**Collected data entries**
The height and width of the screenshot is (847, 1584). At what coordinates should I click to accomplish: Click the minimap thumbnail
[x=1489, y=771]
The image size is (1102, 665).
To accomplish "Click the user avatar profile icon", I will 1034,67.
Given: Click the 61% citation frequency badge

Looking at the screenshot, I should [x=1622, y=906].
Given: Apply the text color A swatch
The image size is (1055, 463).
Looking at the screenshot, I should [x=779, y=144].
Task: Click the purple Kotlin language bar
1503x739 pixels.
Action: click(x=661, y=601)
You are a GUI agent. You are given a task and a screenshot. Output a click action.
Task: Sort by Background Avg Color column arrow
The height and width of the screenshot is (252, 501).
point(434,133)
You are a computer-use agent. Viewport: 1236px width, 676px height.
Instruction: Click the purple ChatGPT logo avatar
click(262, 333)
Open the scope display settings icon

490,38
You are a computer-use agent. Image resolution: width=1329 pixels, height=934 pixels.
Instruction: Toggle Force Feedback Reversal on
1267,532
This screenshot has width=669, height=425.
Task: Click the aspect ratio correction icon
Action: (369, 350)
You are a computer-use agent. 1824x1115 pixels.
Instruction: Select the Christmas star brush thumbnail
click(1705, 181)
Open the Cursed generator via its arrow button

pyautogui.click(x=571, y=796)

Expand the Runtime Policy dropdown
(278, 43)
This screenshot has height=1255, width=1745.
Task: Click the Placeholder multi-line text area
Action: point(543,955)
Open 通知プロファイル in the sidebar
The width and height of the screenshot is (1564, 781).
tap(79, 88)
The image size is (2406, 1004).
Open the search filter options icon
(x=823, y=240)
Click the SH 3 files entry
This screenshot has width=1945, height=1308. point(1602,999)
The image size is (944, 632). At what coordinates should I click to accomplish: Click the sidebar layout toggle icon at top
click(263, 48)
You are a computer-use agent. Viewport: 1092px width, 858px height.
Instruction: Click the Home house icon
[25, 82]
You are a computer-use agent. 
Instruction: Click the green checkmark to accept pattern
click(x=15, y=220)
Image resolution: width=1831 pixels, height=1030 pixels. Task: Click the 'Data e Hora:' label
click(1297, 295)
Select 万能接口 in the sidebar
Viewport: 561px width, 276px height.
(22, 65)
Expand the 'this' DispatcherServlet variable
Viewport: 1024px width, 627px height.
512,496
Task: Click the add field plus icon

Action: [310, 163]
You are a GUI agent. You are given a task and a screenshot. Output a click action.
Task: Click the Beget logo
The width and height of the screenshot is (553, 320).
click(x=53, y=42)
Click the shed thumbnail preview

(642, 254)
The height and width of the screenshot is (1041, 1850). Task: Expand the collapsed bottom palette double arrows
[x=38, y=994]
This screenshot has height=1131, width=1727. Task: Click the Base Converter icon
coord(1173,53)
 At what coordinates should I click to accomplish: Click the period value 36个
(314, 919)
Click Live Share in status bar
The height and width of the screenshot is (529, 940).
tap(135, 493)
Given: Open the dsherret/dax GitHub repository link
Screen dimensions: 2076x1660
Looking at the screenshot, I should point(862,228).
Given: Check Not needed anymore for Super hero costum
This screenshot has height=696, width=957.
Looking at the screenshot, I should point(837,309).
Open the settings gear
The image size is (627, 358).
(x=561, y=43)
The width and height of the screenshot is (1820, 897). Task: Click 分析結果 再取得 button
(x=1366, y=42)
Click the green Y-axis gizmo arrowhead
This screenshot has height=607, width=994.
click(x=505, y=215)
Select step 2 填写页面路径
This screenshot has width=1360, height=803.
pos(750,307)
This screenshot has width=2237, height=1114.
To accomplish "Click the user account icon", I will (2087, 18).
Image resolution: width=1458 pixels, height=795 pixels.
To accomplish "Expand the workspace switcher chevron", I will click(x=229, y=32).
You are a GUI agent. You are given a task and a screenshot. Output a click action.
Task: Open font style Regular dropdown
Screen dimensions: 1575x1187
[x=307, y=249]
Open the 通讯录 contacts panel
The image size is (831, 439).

**EXERCISE DESCRIPTION**
What you give back should be exactly the lines of the data above from the line with "Screen dimensions: 2076x1660" through the line with "Image resolution: width=1458", both of those included, and nothing more.

**RESPONSE BELOW**
Screen dimensions: 2076x1660
Looking at the screenshot, I should point(862,228).
Given: Check Not needed anymore for Super hero costum
This screenshot has height=696, width=957.
Looking at the screenshot, I should point(837,309).
Open the settings gear
The image size is (627, 358).
(x=561, y=43)
The width and height of the screenshot is (1820, 897). Task: Click 分析結果 再取得 button
(x=1366, y=42)
Click the green Y-axis gizmo arrowhead
This screenshot has height=607, width=994.
click(x=505, y=215)
Select step 2 填写页面路径
This screenshot has width=1360, height=803.
pos(750,307)
This screenshot has width=2237, height=1114.
To accomplish "Click the user account icon", I will (2087, 18).
Image resolution: width=1458 pixels, height=795 pixels.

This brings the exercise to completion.